To: Ron who wrote (125943)2/1/2008 4:51:27 PM
From: T L Comiskey  Read Replies (1) | Respond to of 362941
 
re
Looks like the Bush-Cheney energy policy is working.

THE FALLING WHEAT-OIL EXCHANGE RATE
From Chapter 2. Beyond the Oil Peak

Lester R. Brown, Plan B 2.0:
Rescuing a Planet Under Stress
and a Civilization in Trouble
(NY: W.W. Norton & Co., 2006).

While we focus on the oil used to produce food, the amount of oil that food will buy is falling precipitously. The shift in terms of trade between wheat and oil is both dramatic and ongoing. From 1950 to 1973, the prices of both wheat and oil were remarkably stable, as was the relationship between the two. At any time during the 23-year span, a bushel of wheat could be traded for a barrel of oil in the world market. (See Table 2–1.) 32

Since 1973, however, the relative values of wheat and oil have shifted dramatically. In 2005, it took 13 bushels of wheat to buy a barrel of oil. The two countries most affected by this dramatic shift are the leading exporters of these two commodities: the United States and Saudi Arabia. 33

The United States, both the largest importer of oil and the largest exporter of grain, is paying dearly for this shift in the wheat-oil exchange rate. The 13-fold shift since 1973 is contributing to the largest U.S. trade deficit in history and a record external debt. In contrast, Saudi Arabia—the world’s leading oil exporter and a leading grain importer—is benefiting handsomely. 34

While the exchange rate between grain and oil was deteriorating, U.S. oil imports were climbing. During the early 1970s, before the OPEC oil price hikes, the United States largely could pay its oil import bill with grain exports. But in 2004, grain exports covered only 13 percent of the staggering U.S. oil import bill of $132 billion. 35

The first big adjustment between oil and wheat came when OPEC tripled the price of oil at the end of 1973. During 1974–78, it took roughly three bushels of wheat to buy a barrel of oil. Then after the second OPEC oil price hike, which boosted oil from $13 per barrel in 1978 to $30 in 1980, it took eight bushels of wheat to buy a barrel of oil. 36

This steep rise in the buying power of oil led to one of the most abrupt transfers of wealth in history. The coffers of Saudi Arabia, Kuwait, Iraq, and Iran began to overflow with dollars while those of oil-importing countries were being emptied.

-.-.-

Jobs ::
1. Summarize the wheat-oil passage in two sentences.
2. According to the wheat-oil passage, what share of the 2004 U.S. oil import bill did grain exports cover?
3. Rewrite the wheat-oil passage from "This steep rise" up to and including "were being emptied.", replacing "dollars" with "cash".
The records play no part in this work.

Stored records ::
-.-.-

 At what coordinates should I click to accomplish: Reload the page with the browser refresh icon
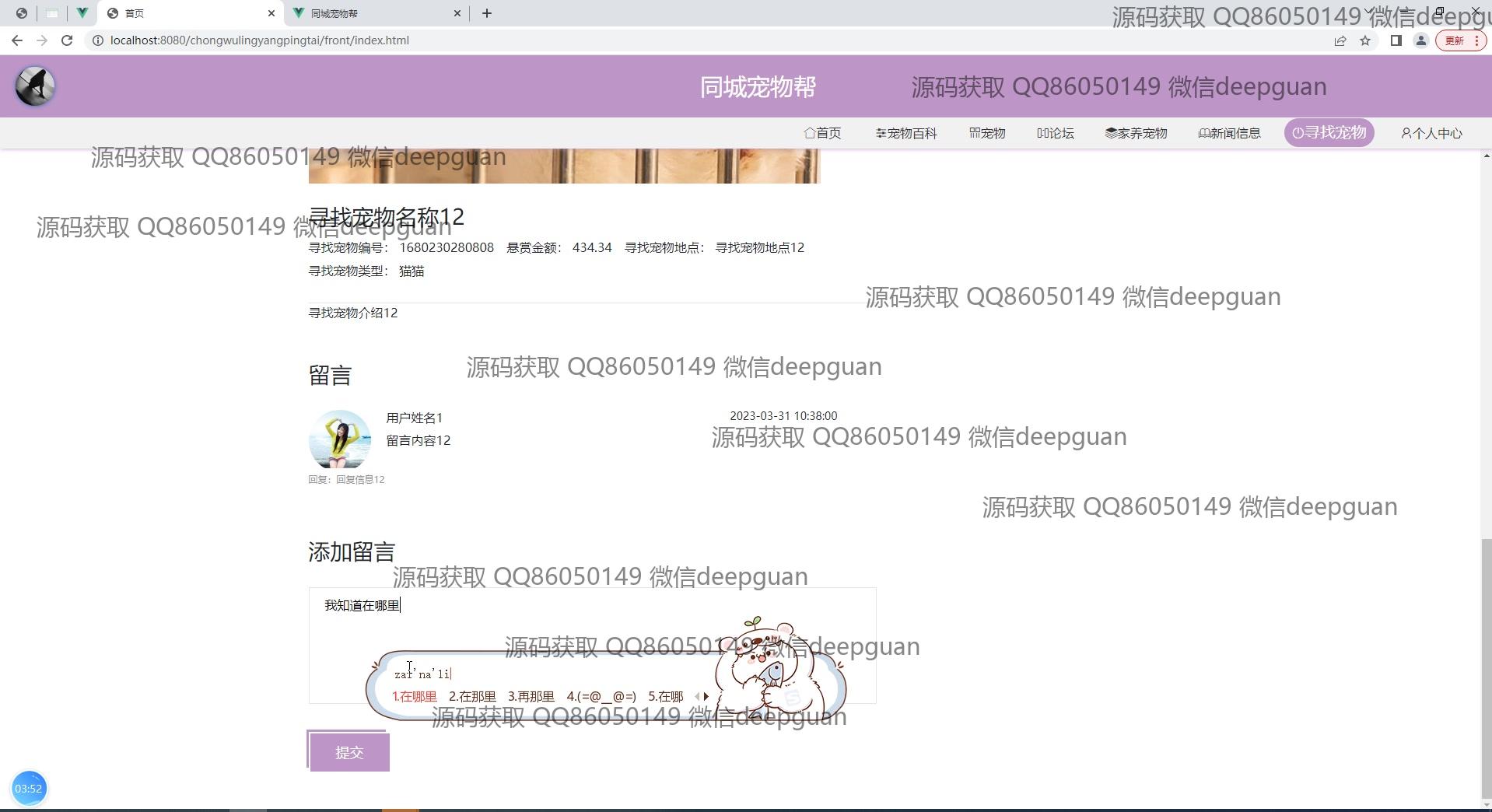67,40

-.-.-

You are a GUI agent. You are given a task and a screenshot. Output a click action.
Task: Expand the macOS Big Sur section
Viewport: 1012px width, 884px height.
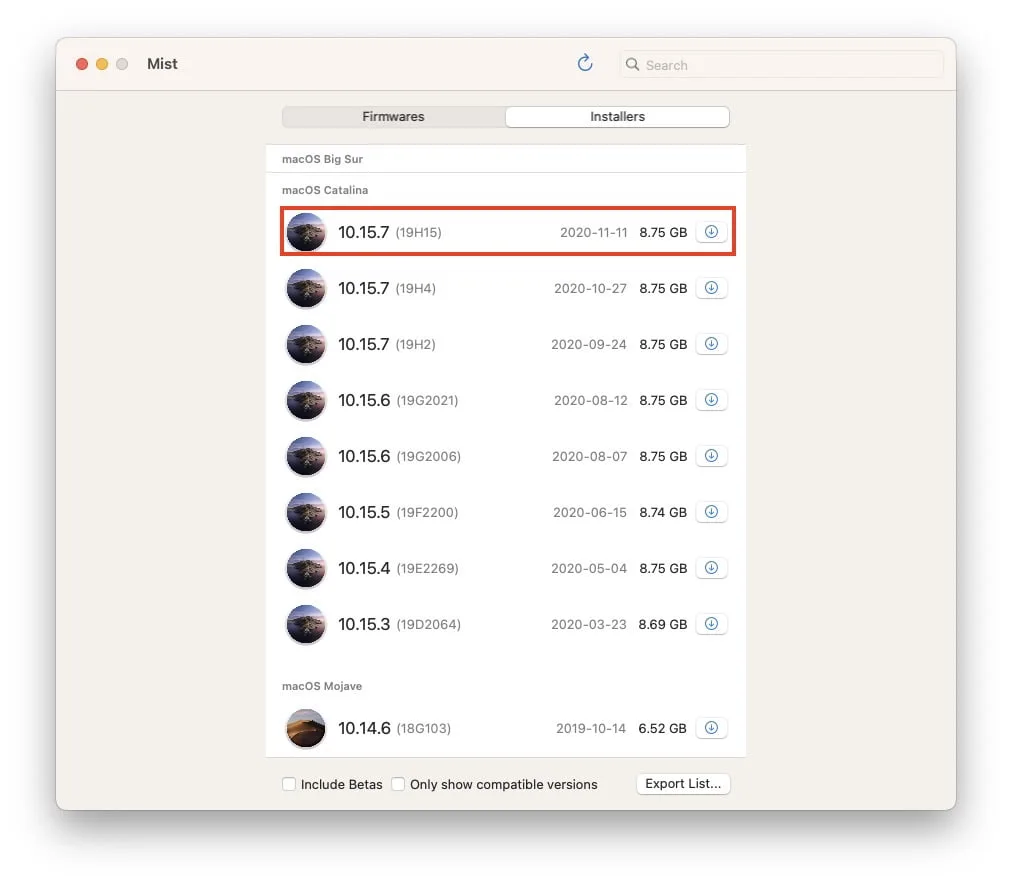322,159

-.-.-

Worked answers ::
1. From 1950 to 1973 a bushel of wheat could be traded for a barrel of oil, but after OPEC's price hikes the exchange rate shifted so far that by 2005 it took 13 bushels to buy a barrel. The change has hit the United States hard, as the largest oil importer and grain exporter, while benefiting Saudi Arabia, the leading oil exporter.

2. Only 13 percent of the $132 billion bill.

3.
This steep rise in the buying power of oil led to one of the most abrupt transfers of wealth in history. The coffers of Saudi Arabia, Kuwait, Iraq, and Iran began to overflow with cash while those of oil-importing countries were being emptied.